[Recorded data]
::::
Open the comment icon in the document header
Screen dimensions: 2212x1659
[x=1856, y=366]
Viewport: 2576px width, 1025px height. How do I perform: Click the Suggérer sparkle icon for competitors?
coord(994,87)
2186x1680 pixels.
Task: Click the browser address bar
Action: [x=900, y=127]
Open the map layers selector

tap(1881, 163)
::::
- WHAT THE TASK ASKS:
Starting from the line that contains "Viewport: 2576px width, 1025px", reproduce each line of the data exactly through the last one.

- WRITTEN REPLY:
Viewport: 2576px width, 1025px height. How do I perform: Click the Suggérer sparkle icon for competitors?
coord(994,87)
2186x1680 pixels.
Task: Click the browser address bar
Action: [x=900, y=127]
Open the map layers selector

tap(1881, 163)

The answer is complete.